**The input:**

--- --- ---

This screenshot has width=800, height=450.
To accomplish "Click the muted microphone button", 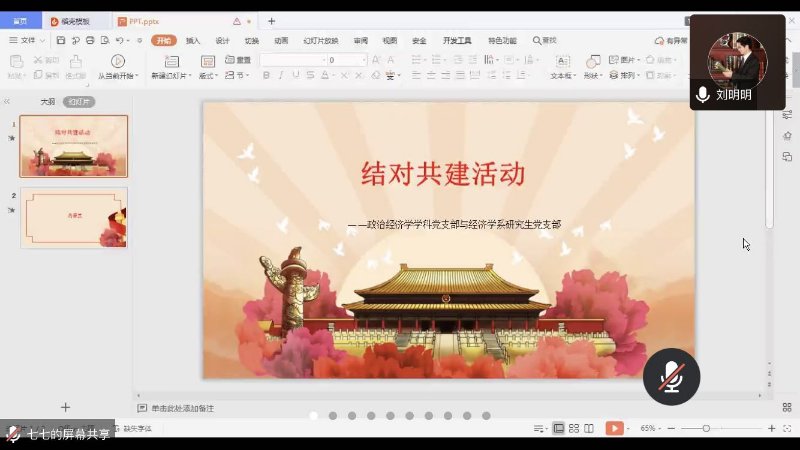I will coord(671,377).
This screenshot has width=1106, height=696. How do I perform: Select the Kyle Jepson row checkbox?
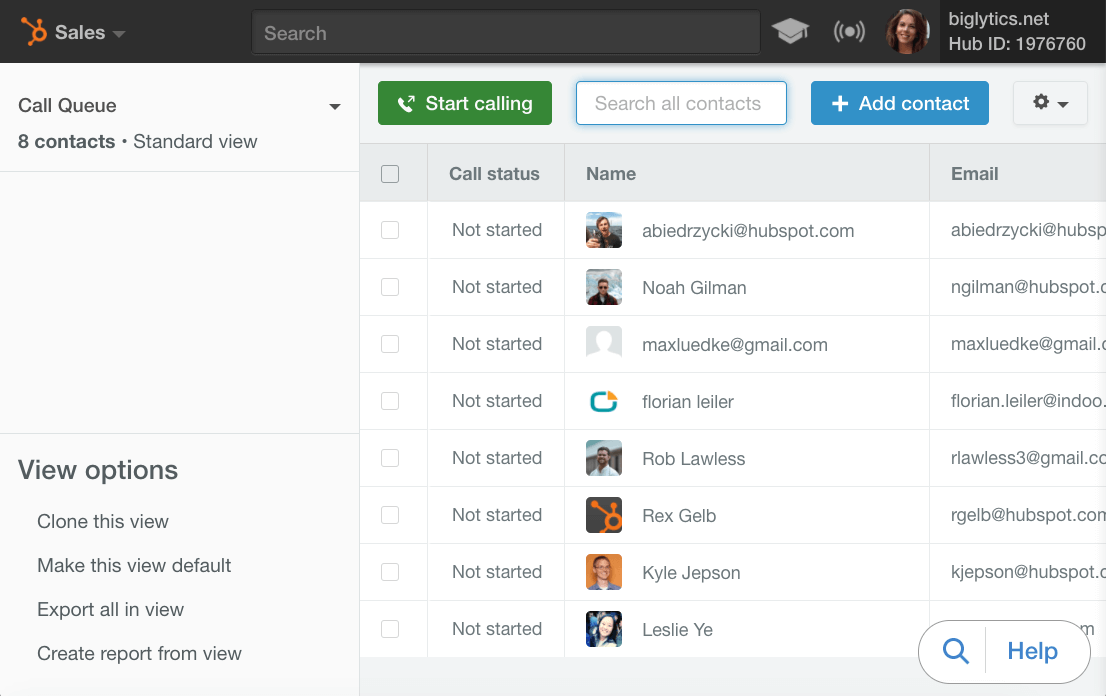390,572
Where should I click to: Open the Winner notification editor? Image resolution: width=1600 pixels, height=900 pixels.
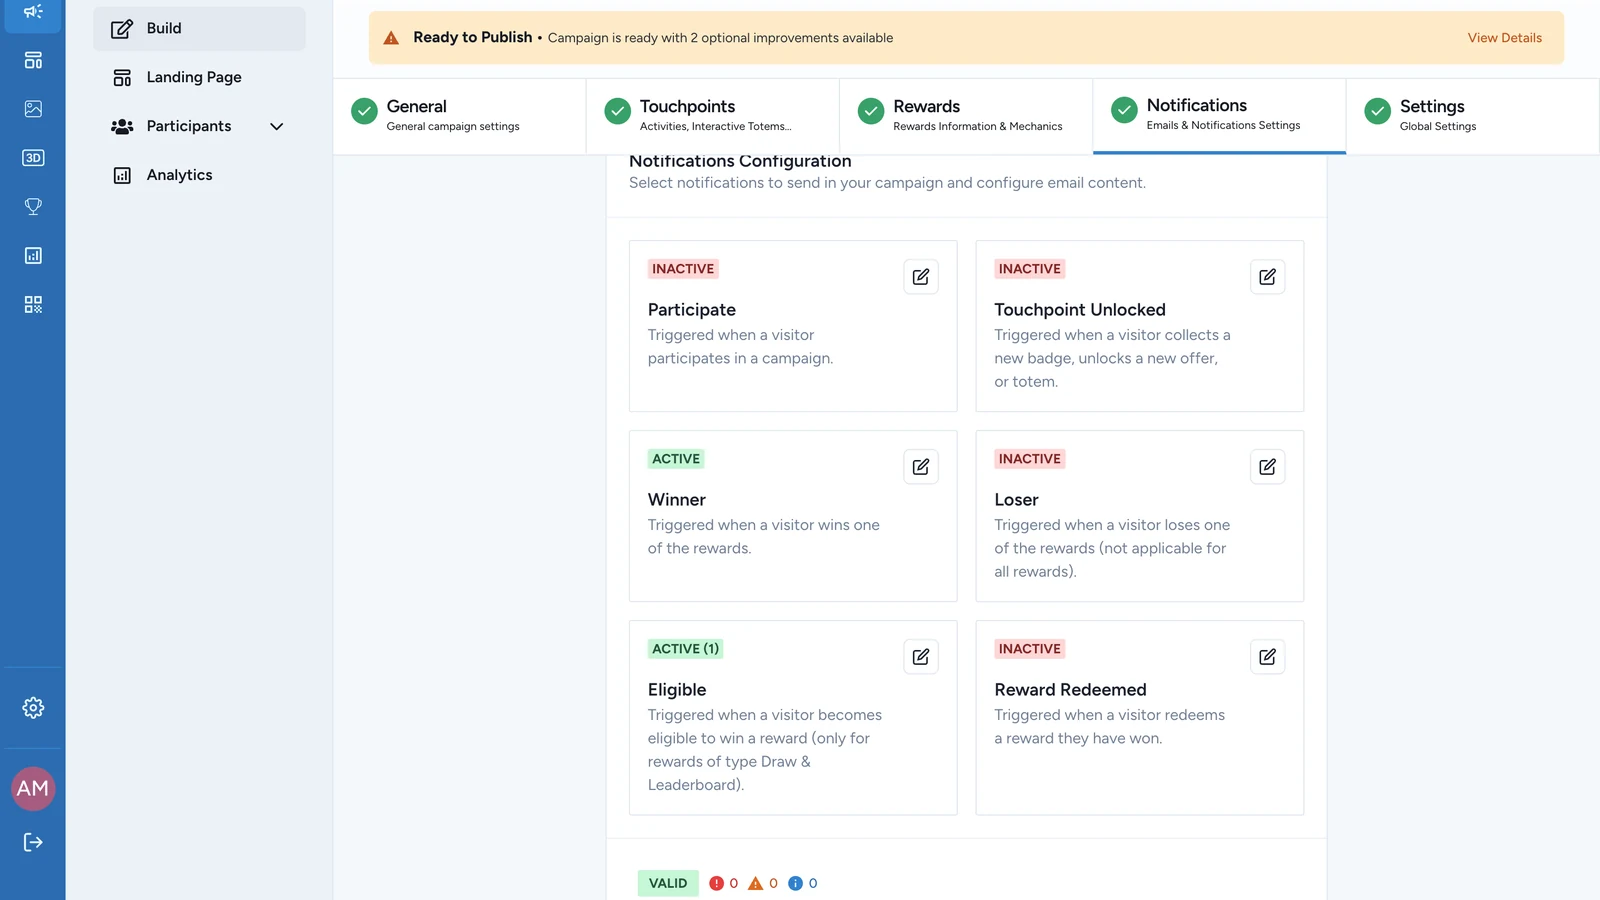[921, 467]
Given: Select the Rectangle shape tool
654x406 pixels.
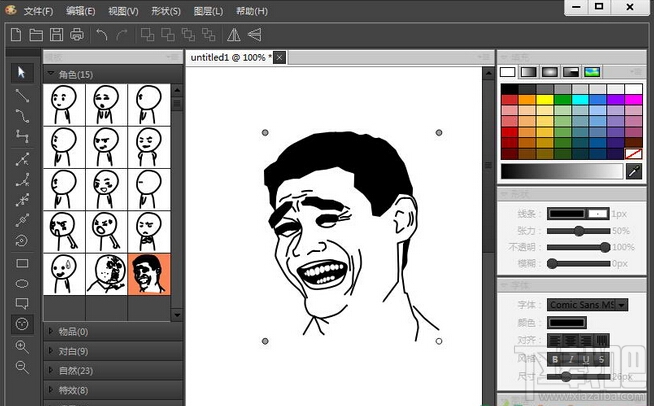Looking at the screenshot, I should (x=21, y=264).
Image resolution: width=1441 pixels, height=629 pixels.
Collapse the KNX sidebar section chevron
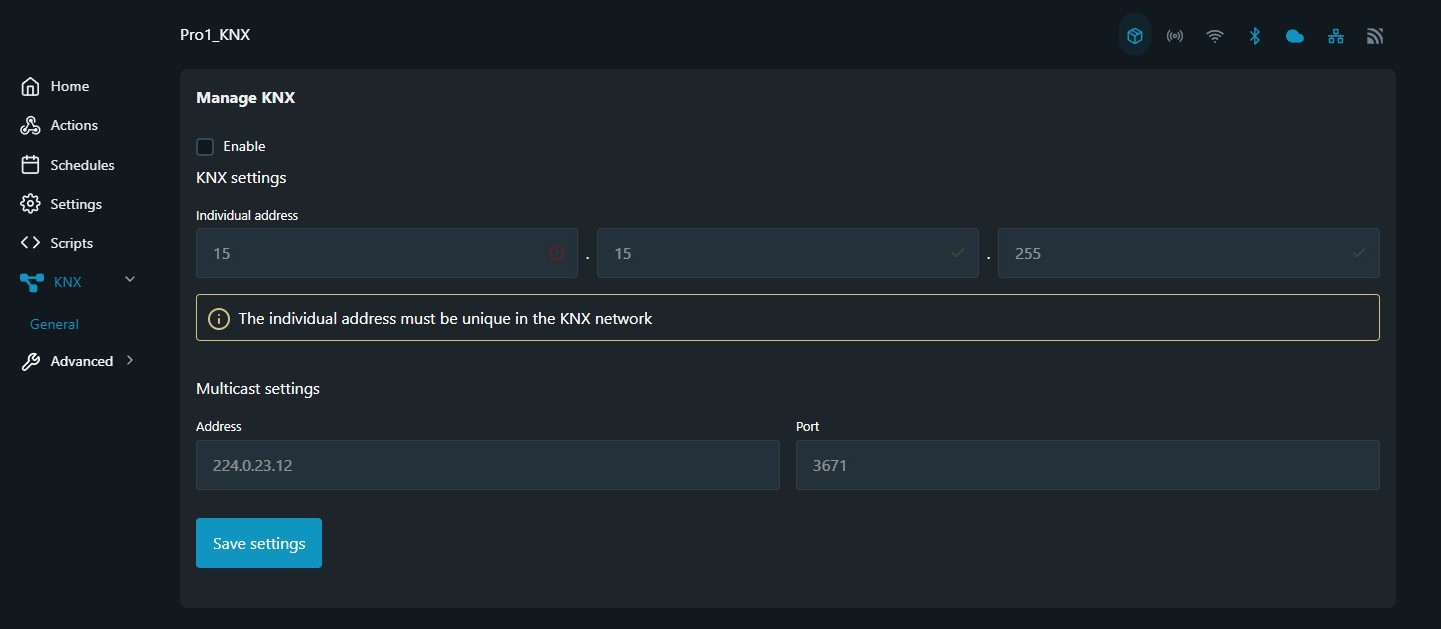click(x=130, y=279)
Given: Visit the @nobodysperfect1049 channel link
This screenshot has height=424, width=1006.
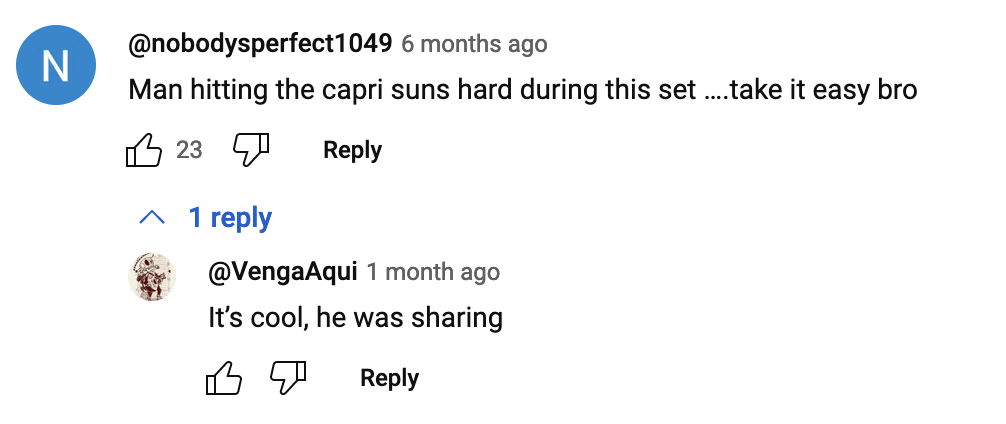Looking at the screenshot, I should (x=260, y=44).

--- --- ---

**Problem statement:**
Transcribe exactly the lines from the one with "654x406 pixels." to the last line of the records, both included, so that no picture appears in the copy.

**Answer space:**
654x406 pixels.
Looking at the screenshot, I should (x=21, y=264).
Image resolution: width=1441 pixels, height=629 pixels.
Collapse the KNX sidebar section chevron
click(x=130, y=279)
Given: Visit the @nobodysperfect1049 channel link
This screenshot has height=424, width=1006.
Looking at the screenshot, I should (x=260, y=44).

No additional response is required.